January 3, 2017 by Doug Napolitano-Cremin
I am incredibly lucky to work within a fantastic faculty, surrounded by incredible teachers. Just over a year ago I became acutely aware that there was very little opportunity for the 15 teachers within our faculty to learn from each other. We have tried to set time aside in faculty meetings to share ideas, produced a newsletter each week, but one of the systems we are trying to develop that I am most passionate about is our ‘Green-Slip Peer Observations’.
The idea is incredibly simple. As an individual teacher, if I have a lesson and leave my classroom door open, that is a signal for anyone else in the faculty to come in and observe. The observing teacher can stay for as little or as long as they want. The pay-back to the teacher being observed is that they are left with a green slip with three positive comments about what has been seen and one ‘something to think about’.
The aims of the open-door policy are to:
- Have the opportunity to learn from each other.
- Give a colleague some positive feedback.
- Break down the fear of being observed.
- Spread best practice across the faculty.
One of the biggest issues with the system during the time it has been running so far is the uneven distribution of people who have been observed and those who have been doing the observing. All subject HoDs and 2ics within the faculty have observed a number of people and have expressed how much they have learned and how fantastic it has been to see so much good teaching and learning taking place.

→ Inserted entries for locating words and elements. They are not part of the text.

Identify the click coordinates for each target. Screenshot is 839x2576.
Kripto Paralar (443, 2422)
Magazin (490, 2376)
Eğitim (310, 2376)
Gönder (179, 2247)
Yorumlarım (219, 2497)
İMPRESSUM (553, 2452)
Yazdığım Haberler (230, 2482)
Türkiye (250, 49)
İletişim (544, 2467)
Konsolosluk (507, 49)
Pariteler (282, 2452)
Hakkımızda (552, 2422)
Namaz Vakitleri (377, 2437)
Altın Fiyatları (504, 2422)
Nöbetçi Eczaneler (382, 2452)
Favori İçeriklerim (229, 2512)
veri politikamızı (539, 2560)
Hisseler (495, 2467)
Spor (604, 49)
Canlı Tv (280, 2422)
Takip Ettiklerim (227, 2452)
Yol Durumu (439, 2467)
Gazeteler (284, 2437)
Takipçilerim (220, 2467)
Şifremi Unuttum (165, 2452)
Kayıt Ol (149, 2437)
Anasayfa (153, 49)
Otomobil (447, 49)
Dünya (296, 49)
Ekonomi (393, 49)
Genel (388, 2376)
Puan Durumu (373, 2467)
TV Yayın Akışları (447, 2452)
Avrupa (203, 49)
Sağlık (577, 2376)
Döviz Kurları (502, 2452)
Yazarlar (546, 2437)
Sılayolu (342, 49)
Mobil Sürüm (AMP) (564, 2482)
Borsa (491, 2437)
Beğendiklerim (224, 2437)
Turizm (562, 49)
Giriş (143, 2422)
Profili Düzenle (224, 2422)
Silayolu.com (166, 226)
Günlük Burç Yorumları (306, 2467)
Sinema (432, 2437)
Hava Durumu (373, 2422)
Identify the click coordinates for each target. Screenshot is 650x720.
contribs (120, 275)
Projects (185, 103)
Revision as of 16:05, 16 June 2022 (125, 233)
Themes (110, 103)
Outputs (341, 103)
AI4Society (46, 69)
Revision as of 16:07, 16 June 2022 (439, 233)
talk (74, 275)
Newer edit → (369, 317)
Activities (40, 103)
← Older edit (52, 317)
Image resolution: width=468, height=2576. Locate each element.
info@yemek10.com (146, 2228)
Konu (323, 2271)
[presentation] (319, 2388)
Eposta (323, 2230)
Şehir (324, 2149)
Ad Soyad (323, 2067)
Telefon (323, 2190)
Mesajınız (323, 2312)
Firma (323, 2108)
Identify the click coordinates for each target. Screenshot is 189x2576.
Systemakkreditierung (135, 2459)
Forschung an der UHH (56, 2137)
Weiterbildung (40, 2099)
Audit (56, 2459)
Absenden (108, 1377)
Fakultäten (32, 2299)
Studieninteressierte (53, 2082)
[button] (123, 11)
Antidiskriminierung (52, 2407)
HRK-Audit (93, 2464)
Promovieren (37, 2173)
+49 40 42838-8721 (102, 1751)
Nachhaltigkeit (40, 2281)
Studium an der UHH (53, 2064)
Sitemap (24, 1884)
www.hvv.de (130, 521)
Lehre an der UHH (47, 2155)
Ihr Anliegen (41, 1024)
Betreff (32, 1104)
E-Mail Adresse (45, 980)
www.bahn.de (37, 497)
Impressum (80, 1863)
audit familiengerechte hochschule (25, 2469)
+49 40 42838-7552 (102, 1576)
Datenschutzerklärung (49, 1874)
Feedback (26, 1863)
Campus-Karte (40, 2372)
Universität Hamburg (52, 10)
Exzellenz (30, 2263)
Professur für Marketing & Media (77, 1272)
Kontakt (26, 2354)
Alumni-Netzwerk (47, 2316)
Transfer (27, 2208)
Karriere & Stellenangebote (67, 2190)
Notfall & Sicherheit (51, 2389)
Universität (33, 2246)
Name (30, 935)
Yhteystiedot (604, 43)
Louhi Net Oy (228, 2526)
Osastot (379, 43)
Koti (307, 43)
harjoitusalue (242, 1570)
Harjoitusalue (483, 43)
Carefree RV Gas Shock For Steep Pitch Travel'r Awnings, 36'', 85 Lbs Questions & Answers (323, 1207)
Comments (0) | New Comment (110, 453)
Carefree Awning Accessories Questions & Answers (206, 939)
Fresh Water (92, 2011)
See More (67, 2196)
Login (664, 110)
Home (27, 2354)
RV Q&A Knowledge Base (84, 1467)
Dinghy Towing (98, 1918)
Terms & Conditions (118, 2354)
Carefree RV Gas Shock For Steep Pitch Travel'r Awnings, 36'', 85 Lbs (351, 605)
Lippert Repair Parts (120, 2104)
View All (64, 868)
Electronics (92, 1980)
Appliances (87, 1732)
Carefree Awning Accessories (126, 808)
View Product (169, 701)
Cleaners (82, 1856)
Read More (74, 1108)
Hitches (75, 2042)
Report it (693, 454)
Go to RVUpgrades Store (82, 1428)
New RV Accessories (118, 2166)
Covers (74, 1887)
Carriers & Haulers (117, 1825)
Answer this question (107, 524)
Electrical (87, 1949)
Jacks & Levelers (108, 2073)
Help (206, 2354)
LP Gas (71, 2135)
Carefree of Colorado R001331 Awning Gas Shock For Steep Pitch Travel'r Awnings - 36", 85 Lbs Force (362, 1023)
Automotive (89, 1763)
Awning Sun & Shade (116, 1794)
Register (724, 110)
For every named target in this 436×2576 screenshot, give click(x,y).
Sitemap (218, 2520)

Those staff however who do not have responsibilities but do have heavy teaching-loads have been observed numerous times but have not completed many, if any, observations themselves.
I am not entirely sure how to solve this issue currently. When discussing the reasons with teachers in the faculty the most common reason has been a lack of time. One possible solution I am going to try is to offer to cover one lesson for any colleague a half-term to enable them to have that opportunity to complete some observations.
In the long-term, I have discussed with other Heads of Faculty across the school the possibility of completing these types of observations across subjects. We will take stock around Easter, assess the impact within the faculty and then plan future developments.